Penarikan Biaya PPDB SMAN 1 Sumenep Tanpa Melalui Kesepakatan Wali Murid

oleh -160 Dilihat
oleh
SMAN 1 Sumenep yang ada di Jl. Payudan Timur No.1, Desa Pabian, Kecamatan Kota.

SUMENEP, PETISI.CO – Polemik penarikan sejumlah uang berkisar jutaan rupiah untuk Penerimaan Peserta Didik Baru (PPDB) 2020 di Sekolah Menengah Atas Negeri (SMAN) 1 Sumenep tanpa melalui kesepakatan wali murid hanya melalui edaran.

Demikian itu berdasarkan pengakuan dari salah satu wali murid atau orang tua siswa, dimana tanpa adanya rapat dan kesepakatan bersama dengan wali murid. Cuma diumumkan kepada siswa saja yang itu pun melalui WhatsApp.

Pengakuan dari wali murid tersebut, Kepala Sekolah SMAN 1 Sumenep mengaku juga bahwa tidak melalui kesepakatan hanya bersifat edaran saja.

“Tidak (Melalui kesepakatan-red). Edaran saja,” terang Sukarman, Kepala SMAN 1 Sumenep ketika dikonfirmasi petisi.co waktu lalu, saat disinggung biaya PPDB yang ditentukan oleh SMAN 1 Sumenep apa sudah melalui kesepakatan wali murid/orang tua siswa.

Bahkan terkait Penerimaan Peserta Didik Baru (PPDB) 2020 sesuai yang tertuang dalam Peraturan Menteri Pendidikan dan Kebudayaan (Permendikbud) Nomor 44 Tahun 2019 terdapat adanya pelarangan pemungutan biaya bagi sekolah. Seperti Pasal 21 Ayat (2) yang berbunyi “Pelaksanaan PPDB pada Sekolah yang menerima Bantuan Operasional Sekolah (BOS) tidak boleh memungut biaya”.

Juga pada Pasal 21 Ayat (3) yang berbunyi ”Sekolah yang diselenggarakan oleh Pemerintah Daerah tidak boleh melakukan hal-hal sebagai berikut: Melakukan pungutan dan/atau sumbangan yang terkait dengan pelaksanaan PPDB maupun perpindahan peserta didik dan melakukan pungutan untuk membeli seragam atau buku tertentu yang dikaitkan dengan PPDB”.

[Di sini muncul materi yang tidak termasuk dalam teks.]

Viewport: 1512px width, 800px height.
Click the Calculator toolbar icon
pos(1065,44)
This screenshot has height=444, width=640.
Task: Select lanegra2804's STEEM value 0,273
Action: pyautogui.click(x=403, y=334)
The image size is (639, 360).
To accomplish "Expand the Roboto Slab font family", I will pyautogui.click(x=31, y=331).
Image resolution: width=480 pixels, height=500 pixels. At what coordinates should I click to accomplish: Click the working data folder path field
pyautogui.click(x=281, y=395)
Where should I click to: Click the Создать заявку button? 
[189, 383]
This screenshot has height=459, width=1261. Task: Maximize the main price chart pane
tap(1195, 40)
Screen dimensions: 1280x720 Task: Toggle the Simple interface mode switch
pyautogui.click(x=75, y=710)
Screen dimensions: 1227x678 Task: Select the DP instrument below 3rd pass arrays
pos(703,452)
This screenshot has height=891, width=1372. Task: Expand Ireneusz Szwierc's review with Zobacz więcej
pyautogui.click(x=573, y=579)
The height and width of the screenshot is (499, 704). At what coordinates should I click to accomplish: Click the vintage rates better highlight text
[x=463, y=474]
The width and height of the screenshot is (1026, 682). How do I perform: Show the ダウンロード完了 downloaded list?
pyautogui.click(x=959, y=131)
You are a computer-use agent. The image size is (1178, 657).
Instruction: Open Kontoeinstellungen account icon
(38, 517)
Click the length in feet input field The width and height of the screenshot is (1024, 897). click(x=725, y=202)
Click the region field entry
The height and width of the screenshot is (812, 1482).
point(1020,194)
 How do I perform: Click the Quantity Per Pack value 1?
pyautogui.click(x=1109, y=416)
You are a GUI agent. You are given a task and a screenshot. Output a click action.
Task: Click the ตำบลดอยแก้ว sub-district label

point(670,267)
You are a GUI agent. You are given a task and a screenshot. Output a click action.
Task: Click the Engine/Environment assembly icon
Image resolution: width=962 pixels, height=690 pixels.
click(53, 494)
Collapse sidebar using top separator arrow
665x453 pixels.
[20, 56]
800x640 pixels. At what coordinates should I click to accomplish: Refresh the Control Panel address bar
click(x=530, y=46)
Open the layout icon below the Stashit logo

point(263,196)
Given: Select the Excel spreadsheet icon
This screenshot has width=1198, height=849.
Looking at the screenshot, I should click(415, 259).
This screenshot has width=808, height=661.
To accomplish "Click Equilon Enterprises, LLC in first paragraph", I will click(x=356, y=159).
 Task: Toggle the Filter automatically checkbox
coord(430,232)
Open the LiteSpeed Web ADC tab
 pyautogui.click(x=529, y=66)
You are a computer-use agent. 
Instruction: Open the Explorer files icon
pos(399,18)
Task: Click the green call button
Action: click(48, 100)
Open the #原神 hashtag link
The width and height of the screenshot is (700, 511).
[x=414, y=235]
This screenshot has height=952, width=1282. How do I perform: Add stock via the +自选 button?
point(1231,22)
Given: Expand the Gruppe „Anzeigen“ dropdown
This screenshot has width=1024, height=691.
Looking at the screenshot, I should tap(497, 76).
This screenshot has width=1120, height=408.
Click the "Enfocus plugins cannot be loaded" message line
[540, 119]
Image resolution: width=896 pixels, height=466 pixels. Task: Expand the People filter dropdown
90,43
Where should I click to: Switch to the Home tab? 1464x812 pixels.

Bahkan juga di Permendikbud Nomor 75 Tahun 2016 pasal 10 ayat (1) dijelaskan bahwa Komite Sekolah melakukan penggalangan dana dan sumber daya pendidikan lainnya untuk melaksanakan fungsinya dalam memberikan dukungan tenaga, sarana dan prasarana, serta pengawasan pendidikan. Kemudian pada pasal 10 ayat (2) disebutkan bahwa penggalangan dana dan sumber daya pendidikan lainnya sebagaimana dimaksud pada ayat (1) berbentuk bantuan dan/atau sumbangan, bukan pungutan.

Yang dimaksud dengan Bantuan Pendidikan adalah pemberian berupa uang/barang/jasa oleh pemangku kepentingan satuan pendidikan di luar peserta didik atau orang tua/walinya, dengan syarat yang disepakati para pihak. Sumbangan Pendidikan adalah pemberian berupa uang/barang/jasa/oleh peserta didik, orang tua/walinya, baik perseorangan maupun bersama-sama, masyarakat atau lembaga secara sukarela, dan tidak mengikat satuan pendidikan. Kemudian Pungutan Pendidikan adalah penarikan uang oleh Sekolah kepada peserta didik, orang tua/walinya yang bersifat wajib, mengikat, serta jumlah dan jangka waktu pemungutanya ditentukan.

Sehingga dengan yang disebutkan di atas, jelas biaya PPDB yang dilakukan oleh SMAN 1 Sumenep disinyalir merupakan pungutan karena terkesan bersifat kewajiban, mengikat serta jumlahnya dan jangka waktu pembayarannya ditentukan termasuk terdapat konsekuensi atau saksi yang diterima peserta didik baru.

Jadi dalam waktu dua hari itu, Kamis dan Jumat bagaimana ditekankan harus lunas. Karena apabila tidak lunas maka dengan konsekuensi dianggap mengundurkan diri.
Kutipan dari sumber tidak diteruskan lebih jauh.